Poem for Baldwin’s Birthday/ by Zigi Lowenberg

We mourn James Baldwin
crave his language, that
skewer pulpit of interrogatory
syntax. Writhe and
burn, baby burn …
syllables roast the ridiculous, expose the bloodthirst corrupt corpus
ya’ dig …
furious to unbury the treasure bone of our backs, all the tossed and thrown
the broken and misplaced, the stolen
and forsaken—
unbury that smooth ancient back bone now slick with riverdeep vein that crisscrosses land, from marshes through swamps, migrates bayous North to shanties and tenements, West to slot canyons
the sewn-in star held in song, in prayer
the Commons shall be remolded abundant and just—sandcastles for the Everyone,
our Native daughter, our Native son.

Zigi Lowenberg is a poet and co-leader of the jazzpoetry ensemble UpSurge! performing in venues from San Francisco to New Orleans to NYC and producing two CDs.
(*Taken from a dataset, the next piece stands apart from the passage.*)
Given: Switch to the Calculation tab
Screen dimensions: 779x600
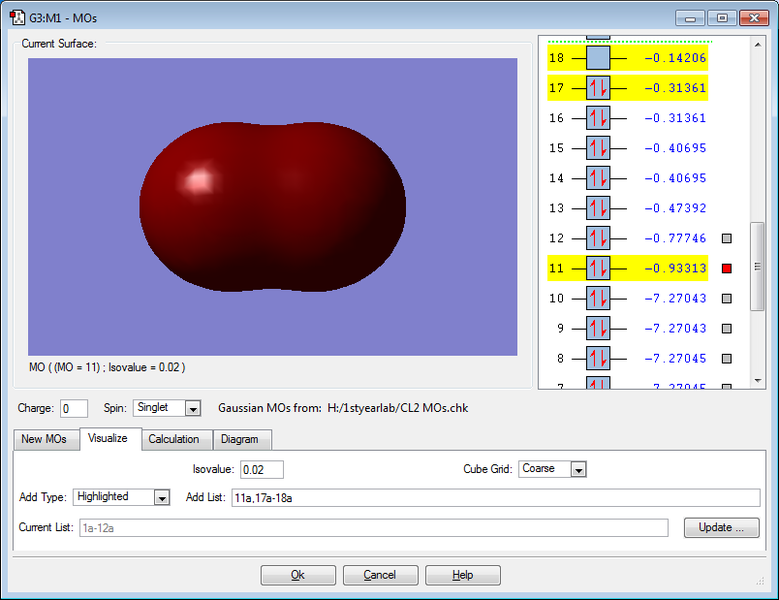Looking at the screenshot, I should [x=174, y=439].
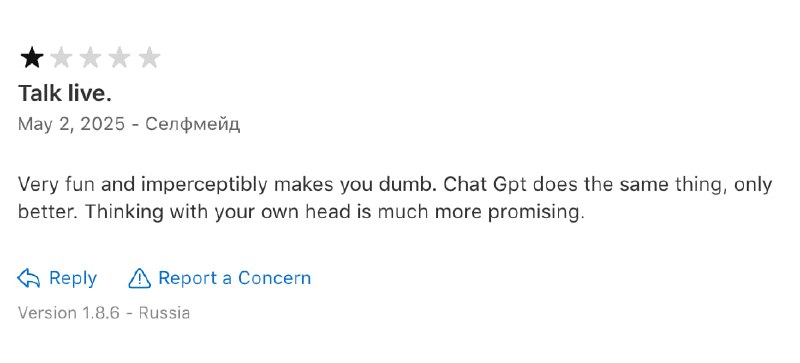Click the first filled black star

(x=32, y=57)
A member of the National Writers Union (NWU), her poetry is published in “Healing a Fractured World” (Revolutionary Poets Brigade), “An Embroidery of Voices,” “After the Clouds, the Sun,” rabbit and rose, Writers Resist, Snapdragon, Dissident Voice, and Occupy Wall Street Poetry Anthology. She has written for the Narrative Paths Journal, the NWU newsletter, and her essay “Support the Edge!” appears in the book Creative Lives. Her current projects include: a hybrid zoom & video series documenting her husband Raymond Nat Turner’s journey as a poet; and her own short videos—visual jazz poems—collaborating with musician friends.(youtube.com/zigilow)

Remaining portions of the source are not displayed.